The problem: Each line containing the string "Open" should be copied out of the entries.

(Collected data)
━━━━

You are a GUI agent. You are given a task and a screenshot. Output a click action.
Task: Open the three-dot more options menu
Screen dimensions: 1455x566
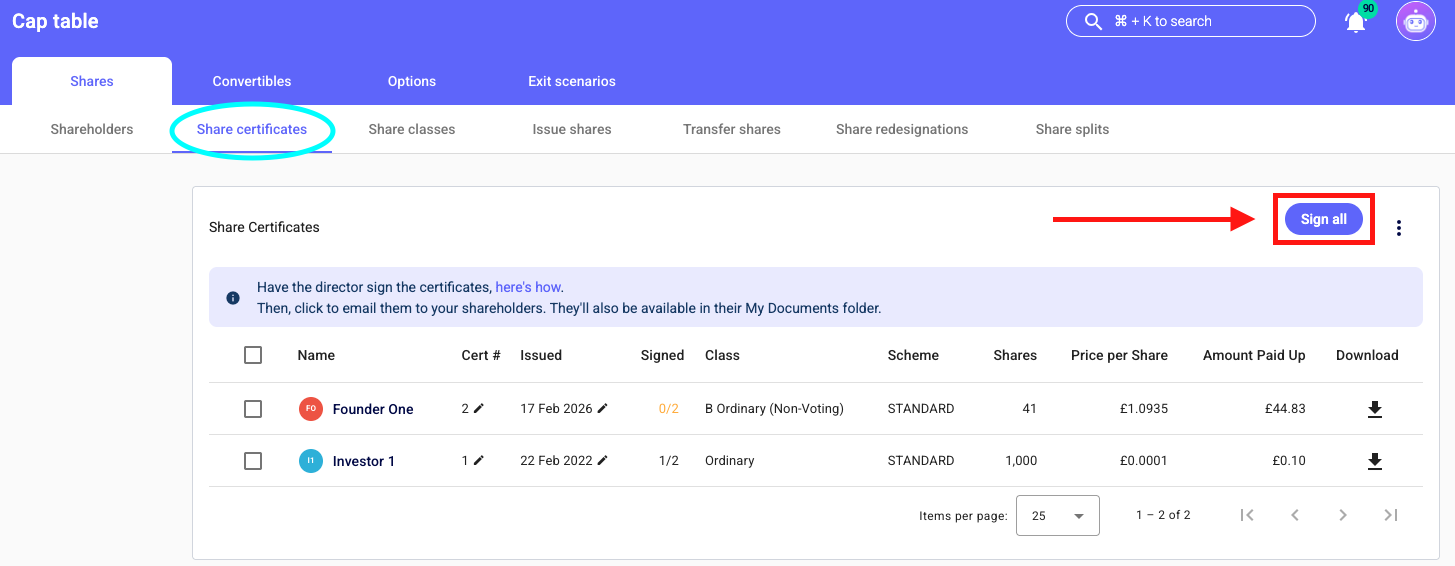point(1399,228)
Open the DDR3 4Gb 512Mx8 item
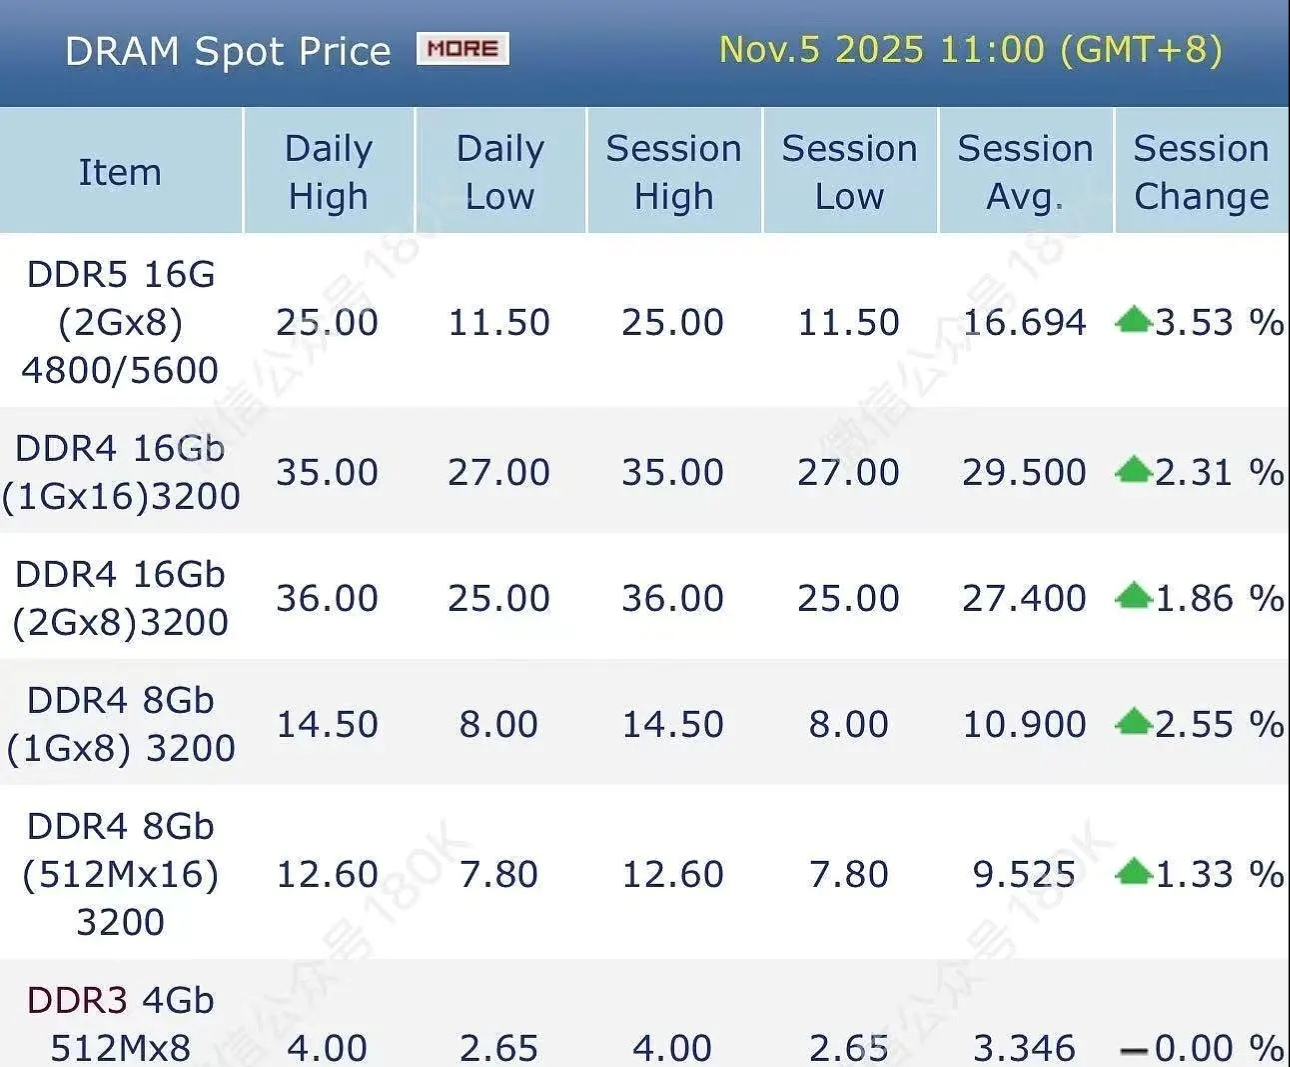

━━━━

Exercise result:
Task: Open the three-dot more options menu
Open the DDR3 4Gb 512Mx8 item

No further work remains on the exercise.